Black Women Rejecting Hospitals in Search of Better Birth Outcomes

By Lou Portero - Last Updated: May 24, 2022

According to a report by the Centers for Disease Control and Prevention (CDC), Black mothers in the United States over age 30 are four to five times as likely to die from maternity-related complications as white women. 

A growing awareness of these racial inequalities in health care has prompted Black women who worry they will not be given proper medical attention to seek alternatives for a better birthing experience. 

Ayesha Stow, a Black woman, narrated how her ordeal at the hospital made her follow through with a different choice of the birthing experience. She reported feeling not protected or cared for in any way by her OB/GYN, who is white. According to Ayesha, not much information was given to her by her OB/GYN, and she was always at a loss about what to expect. Or what is happening with her baby. Like many other Black women, Ayesha turned to doulas or midwives, whom she believes gave her more education than her regular OB/GYN appointments. 

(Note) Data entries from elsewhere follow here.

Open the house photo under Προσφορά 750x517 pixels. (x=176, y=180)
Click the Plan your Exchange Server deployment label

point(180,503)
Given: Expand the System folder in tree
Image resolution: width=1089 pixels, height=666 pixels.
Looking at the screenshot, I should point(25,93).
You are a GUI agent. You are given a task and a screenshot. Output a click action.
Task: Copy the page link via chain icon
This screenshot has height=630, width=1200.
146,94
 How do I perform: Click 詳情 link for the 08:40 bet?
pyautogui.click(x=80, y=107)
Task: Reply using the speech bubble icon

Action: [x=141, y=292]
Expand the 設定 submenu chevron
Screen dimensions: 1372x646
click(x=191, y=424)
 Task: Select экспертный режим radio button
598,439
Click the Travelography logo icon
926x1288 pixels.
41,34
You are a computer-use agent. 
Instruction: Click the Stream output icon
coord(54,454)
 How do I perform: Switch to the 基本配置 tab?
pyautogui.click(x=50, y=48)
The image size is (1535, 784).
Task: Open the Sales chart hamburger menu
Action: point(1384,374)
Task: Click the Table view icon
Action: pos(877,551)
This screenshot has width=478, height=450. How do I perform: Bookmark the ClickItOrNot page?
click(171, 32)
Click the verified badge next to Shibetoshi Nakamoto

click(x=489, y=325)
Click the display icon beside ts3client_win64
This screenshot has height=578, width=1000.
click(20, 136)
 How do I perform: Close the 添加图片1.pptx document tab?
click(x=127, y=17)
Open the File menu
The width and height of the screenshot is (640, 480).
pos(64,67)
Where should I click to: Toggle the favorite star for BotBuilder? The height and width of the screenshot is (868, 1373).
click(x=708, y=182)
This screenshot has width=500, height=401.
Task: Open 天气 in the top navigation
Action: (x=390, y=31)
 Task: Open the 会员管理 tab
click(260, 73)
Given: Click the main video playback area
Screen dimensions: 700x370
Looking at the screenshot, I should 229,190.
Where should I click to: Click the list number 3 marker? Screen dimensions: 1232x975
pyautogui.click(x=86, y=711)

According to Ayesha, “My midwives asked about my mental health, they asked me how I was feeling and how I was exercising and taking care of my body. They explained what stage of pregnancy I was in, how my body was going to react, and how I should treat my body in certain stages. They also discussed postpartum care and stressed how necessary it is, things that my OB never discussed with me. But the most important takeaway that I’ve gotten from my doula and my midwives is that I’m in charge. It’s my body, it’s my baby, and I actually get to say what happens. I wish all Black women knew that going into their birthing experience”.